The giant files were still decisive PyArrow wins, with an aggregate speedup of about 7.04x. Their smaller relative advantage does not mean the PyArrow engine stopped helping. It means that larger files can introduce more variation from allocation, memory pressure, operating-system behavior, and other parts of the end-to-end load.
The result remains clear across the full range: from the 24 MB April 2020 file to the 813 MB March 2019 file, PyArrow was faster in every completed comparison.
Why this is useful
The first report established that PyArrow won all 48 individual CSV reads. This report asks whether those wins have a meaningful relationship to file size.
That matters because parser startup costs can be more visible for small files, while throughput usually matters more once files become large enough.
The findings support a careful conclusion:
File size matters, but it is not the only factor. In this corpus, PyArrow was consistently faster at every tested size, while the size of the advantage varied across the buckets.
How to read the summary table
The bucket table contains one row per size bucket.
The main fields are:
- Bucket: the file-size range.
- Files: number of completed file comparisons in the bucket.
- CSV size: total derived CSV storage across the bucket.
- Rows: total rows across the bucket.
- PyArrow wins: files where the PyArrow engine was faster.
- Median speedup: median per-file pandas-default time divided by PyArrow time.
- Aggregate speedup: summed pandas-default median times divided by summed PyArrow median times.

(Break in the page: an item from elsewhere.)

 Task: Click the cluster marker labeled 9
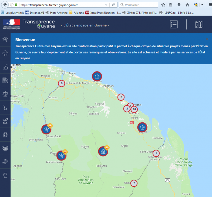62,83
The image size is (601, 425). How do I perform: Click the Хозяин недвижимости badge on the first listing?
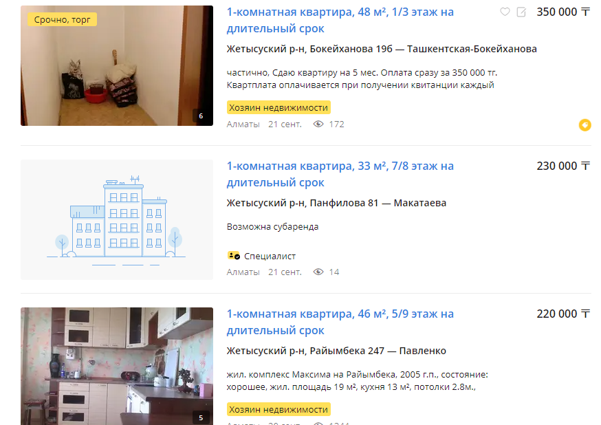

The file table contains one row per monthly Yellow Taxi CSV file and can be searched, filtered by size bucket, and sorted.
A speedup above 1.00x means the PyArrow engine was faster.
Methodology
This report analyzes the completed results from:
output/round2-read-csv/data.json
The source benchmark compared:
pd.read_csv(path)
and:
pd.read_csv(path, engine="pyarrow")
Each original file-level result includes three repeated reads per reader after a separately reported first read. This report uses the original repeated-read median values.
No CSV files were reopened. No new timing was collected. No values were estimated.
The source benchmark environment was:
- Windows 11
- Python 3.14.6
- pandas 3.0.3
- PyArrow 24.0.0
- psutil 7.2.2
Important caveats
This is a size-grouped analysis of one local benchmark environment.
It does not establish a universal file-size threshold where PyArrow begins to win. It does not prove that every CSV dataset, operating system, pandas version, or disk configuration will have the same pattern.
Repeated local reads can benefit from operating-system caching. The source benchmark does not claim cold-cache timing.
The size buckets are useful analytical categories, not natural laws. A 250 MB CSV and a 500 MB CSV can have very different column types, value distributions, and parser behavior.
What this test does not prove
This report does not prove that bigger files always create bigger PyArrow wins.
The giant bucket shows exactly why that statement would be too simple. PyArrow remained faster, but the aggregate advantage was smaller than the medium bucket.
It also does not compare CSV with native Parquet. That is a separate Round 3 question.
It does show that, in this specific 48-file NYC TLC CSV corpus, the PyArrow engine was faster across every tested file-size range.
Accessibility notes
This report is built around text, bucket summaries, and tables.
The table is the primary source of the report data. It can be searched, filtered by bucket, and sorted with standard controls. Result counts update after filtering. All outcomes are available in text and raw values, so the report does not depend on colour, charts, or mouse-only interaction.
If something does not work properly, please contact me so I can fix it. Accessibility is a lifelong learning path and feedback helps improve this site.
What did we learn?
The early Lahman baseball version of this question was constrained because it did not contain genuinely large CSV files.
The NYC TLC corpus fixes that problem. It spans five usable file-size ranges and more than 18 GB of derived CSV data. PyArrow won every bucket and every file.
The useful lesson is not “larger always means faster.” The useful lesson is that once CSV parsing is a meaningful part of a repeated analytical workflow, parser choice is not a small implementation detail. It is a recurring performance decision.